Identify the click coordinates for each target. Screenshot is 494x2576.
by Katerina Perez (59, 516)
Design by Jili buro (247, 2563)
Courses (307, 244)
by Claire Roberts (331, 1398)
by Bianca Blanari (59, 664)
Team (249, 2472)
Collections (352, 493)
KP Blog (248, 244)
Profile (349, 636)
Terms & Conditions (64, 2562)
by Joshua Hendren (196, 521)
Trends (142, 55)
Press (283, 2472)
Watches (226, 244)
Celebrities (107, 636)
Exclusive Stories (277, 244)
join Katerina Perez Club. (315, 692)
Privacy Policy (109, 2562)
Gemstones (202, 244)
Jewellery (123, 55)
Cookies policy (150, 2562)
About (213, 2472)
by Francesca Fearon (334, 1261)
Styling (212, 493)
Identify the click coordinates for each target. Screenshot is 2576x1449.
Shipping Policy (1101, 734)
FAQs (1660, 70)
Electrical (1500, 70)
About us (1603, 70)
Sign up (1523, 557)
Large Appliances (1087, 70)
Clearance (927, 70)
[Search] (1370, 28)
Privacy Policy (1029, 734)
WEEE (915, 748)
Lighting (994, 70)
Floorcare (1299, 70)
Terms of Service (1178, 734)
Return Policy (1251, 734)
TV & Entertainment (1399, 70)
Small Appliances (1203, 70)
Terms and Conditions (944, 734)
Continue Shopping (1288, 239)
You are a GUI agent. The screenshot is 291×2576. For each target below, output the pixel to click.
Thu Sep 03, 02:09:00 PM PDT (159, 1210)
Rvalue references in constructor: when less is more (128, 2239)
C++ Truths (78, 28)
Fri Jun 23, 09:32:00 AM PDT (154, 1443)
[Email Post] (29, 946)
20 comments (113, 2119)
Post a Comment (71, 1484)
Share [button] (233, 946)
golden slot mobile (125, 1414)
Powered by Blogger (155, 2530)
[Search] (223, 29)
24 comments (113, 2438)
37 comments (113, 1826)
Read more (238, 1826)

=-=-=-=-=

== Prompt ==
Starting at the top of the listing above, write out every line exactly as it appears.

== Your solution ==
Identify the click coordinates for each target. Screenshot is 494x2576.
by Katerina Perez (59, 516)
Design by Jili buro (247, 2563)
Courses (307, 244)
by Claire Roberts (331, 1398)
by Bianca Blanari (59, 664)
Team (249, 2472)
Collections (352, 493)
KP Blog (248, 244)
Profile (349, 636)
Terms & Conditions (64, 2562)
by Joshua Hendren (196, 521)
Trends (142, 55)
Press (283, 2472)
Watches (226, 244)
Celebrities (107, 636)
Exclusive Stories (277, 244)
join Katerina Perez Club. (315, 692)
Privacy Policy (109, 2562)
Gemstones (202, 244)
Jewellery (123, 55)
Cookies policy (150, 2562)
About (213, 2472)
by Francesca Fearon (334, 1261)
Styling (212, 493)
Identify the click coordinates for each target. Screenshot is 2576x1449.
Shipping Policy (1101, 734)
FAQs (1660, 70)
Electrical (1500, 70)
About us (1603, 70)
Sign up (1523, 557)
Large Appliances (1087, 70)
Clearance (927, 70)
[Search] (1370, 28)
Privacy Policy (1029, 734)
WEEE (915, 748)
Lighting (994, 70)
Floorcare (1299, 70)
Terms of Service (1178, 734)
Return Policy (1251, 734)
TV & Entertainment (1399, 70)
Small Appliances (1203, 70)
Terms and Conditions (944, 734)
Continue Shopping (1288, 239)
You are a GUI agent. The screenshot is 291×2576. For each target below, output the pixel to click.
Thu Sep 03, 02:09:00 PM PDT (159, 1210)
Rvalue references in constructor: when less is more (128, 2239)
C++ Truths (78, 28)
Fri Jun 23, 09:32:00 AM PDT (154, 1443)
[Email Post] (29, 946)
20 comments (113, 2119)
Post a Comment (71, 1484)
Share [button] (233, 946)
golden slot mobile (125, 1414)
Powered by Blogger (155, 2530)
[Search] (223, 29)
24 comments (113, 2438)
37 comments (113, 1826)
Read more (238, 1826)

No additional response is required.